Qué encontraron y cómo actuó la policía
El hallazgo ocurrió mientras personal de la Unidad Fiscal N.º 150 realizaba un inventario de elementos secuestrados en una causa desestimada, según contaron fuentes policiales al MPA. Al detectar un objeto con apariencia de granada se solicitó inmediatamente la colaboración de la Brigada de Explosivos de la Policía de Santa Fe. Los peritos confirmaron que se trataba de una granada modelo FMK 2, según el parte oficial, y procedieron al secuestro preventivo.

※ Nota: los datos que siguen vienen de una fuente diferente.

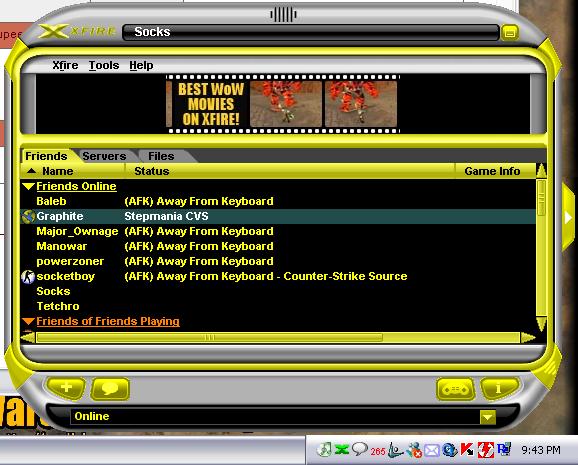This screenshot has width=578, height=465.
Task: Collapse the Friends Online group
Action: (x=28, y=186)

El edificio de la fiscalía está en Avenida Alberdi 1100 y el procedimiento se registró el 10/03/2026, datos que figuran en la comunicación institucional. Tras las pericias iniciales los especialistas observaron que el dispositivo estaba pintado de negro brillante sobre una capa de pintura amarilla y que carecía de detonador y de otras piezas, por lo cual se decidió su traslado a la sede central para un despiece completo y análisis técnico. La presencia de la Brigada mostró reacción institucional inmediata, pero el episodio dejó preguntas sobre protocolos de custodia.

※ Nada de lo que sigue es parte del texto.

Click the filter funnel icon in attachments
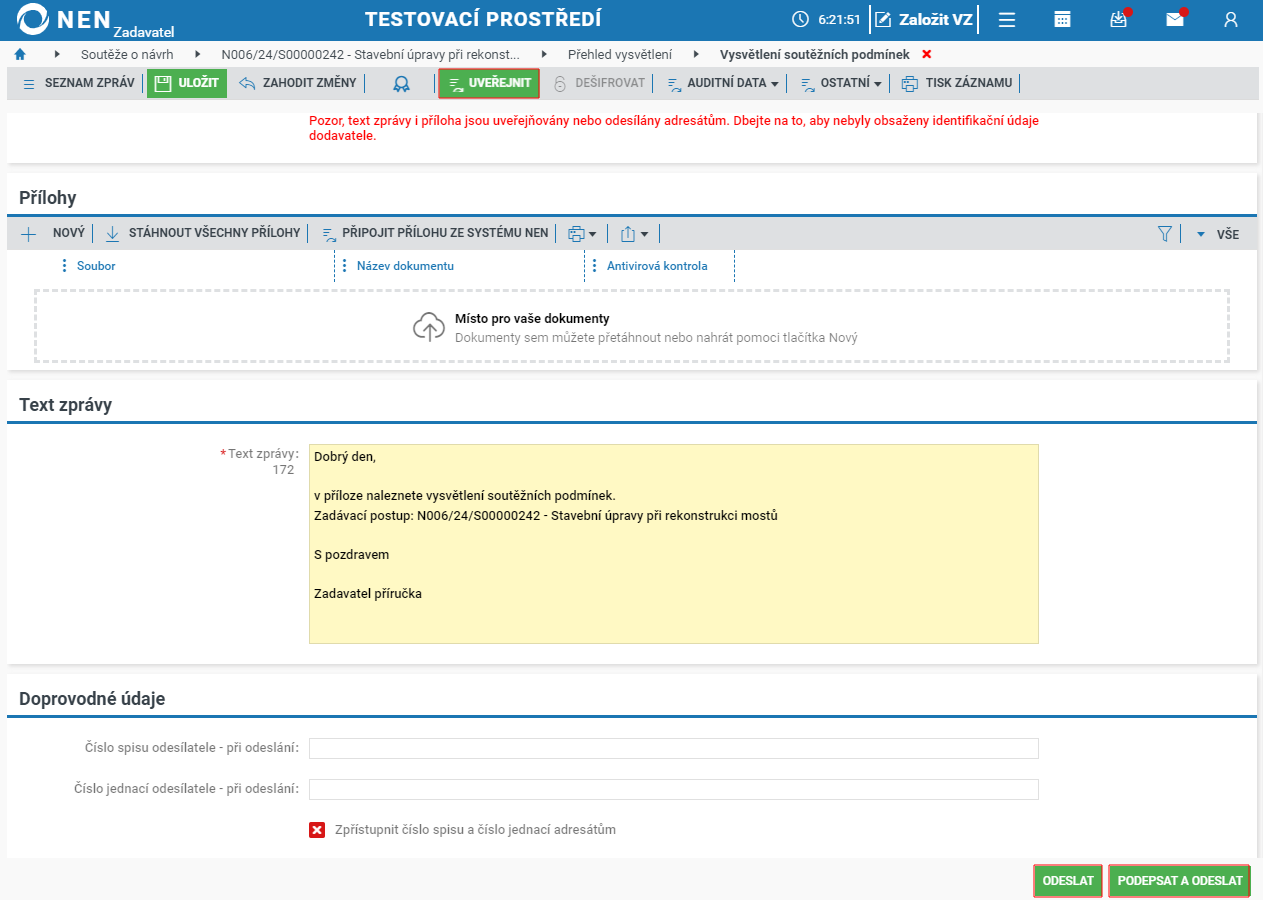Screen dimensions: 1263x900 tap(1164, 234)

¿Representaba un peligro real? ¿Qué dirán los peritos?
Las primeras observaciones oficiales describen la ausencia del detonador y la posible falta de la carga original de compuesto B —una mezcla de exógeno y TNT—, según el parte de la Brigada de Explosivos. Eso sugiere, en principio, un riesgo menor que el de una granada operativa, pero la confirmación depende del despiece y los análisis químicos que realizará la sede central de la fuerza en Santa Fe.
El modelo identificado, FMK 2, incluye ese número en su denominación y será clave para comparar piezas faltantes y trazabilidad, según explicaron fuentes policiales. La pericia buscará determinar si el artefacto fue desactivado intencionalmente, alterado para su almacenamiento o si por el contrario llegó incompleto por errores en la cadena de custodia. Mientras tanto, se adoptaron medidas de seguridad preventivas y el objeto permanece bajo custodia especializada.

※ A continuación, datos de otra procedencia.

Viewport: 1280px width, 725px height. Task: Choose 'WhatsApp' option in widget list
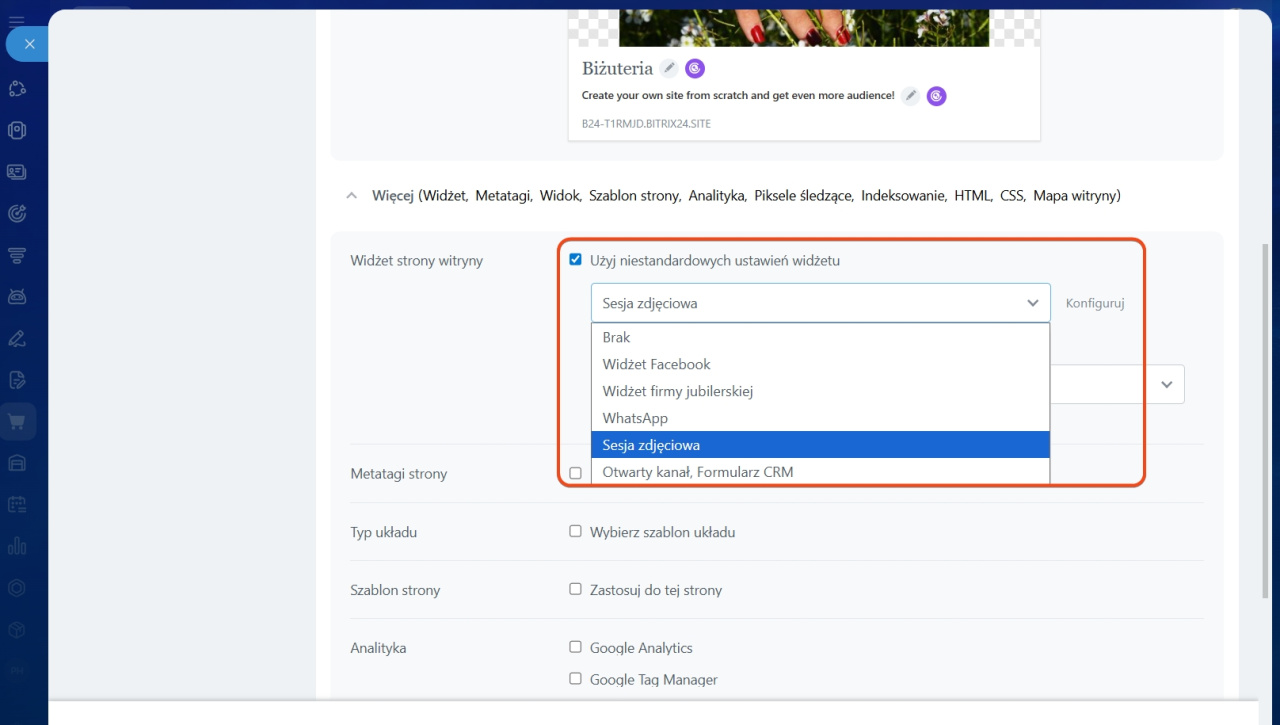pyautogui.click(x=635, y=418)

Qué plantea esto sobre la custodia de pruebas y la presencia estatal
Que una granada llegue a un depósito de pruebas plantea dudas sobre controles internos. La investigación abierta intentará establecer el origen del elemento dentro de las causas archivadas, pero el episodio también obliga a mirar los procedimientos: registro de ingresos, ubicación de objetos peligrosos y revisiones periódicas. Exigimos que esas preguntas se contesten con documentación verificable y con medidas correctivas claras.
No es anecdótico: cuando archivos y depósitos no se auditan sistemáticamente, aumentan los riesgos para trabajadores y para la comunidad. Además, la capacidad de respuesta depende de recursos humanos y técnicos; en ese punto remitimos a debates sobre vacantes y reorganización en el sistema judicial. Por ejemplo, propuestas públicas recientes mencionan la cobertura de 313 vacantes en el ámbito judicial provincial, lo que es relevante para pensar recursos y controles (ver nota previa sobre vacantes del MPA).
El hallazgo en San Jorge es un recordatorio: la seguridad no es sólo reacción policial, sino prevención administrativa. Pedimos transparencia en la investigación, auditorías en los depósitos de pruebas y protocolos claros de custodia que incluyan inventarios periódicos y registros digitales trazables. Sin esos pasos, vemos que episodios como este pueden repetirse sin que nadie rinda cuentas.
En lo inmediato, la prioridad es el peritaje técnico y la determinación del origen del artefacto. En lo estructural, exigimos al MPA y a las autoridades provinciales que publiquen un plan de revisión de depósitos y cadena de custodia, con plazos y responsables. No basta con retirar un objeto: hace falta entender cómo llegó ahí y evitar que vuelva a pasar.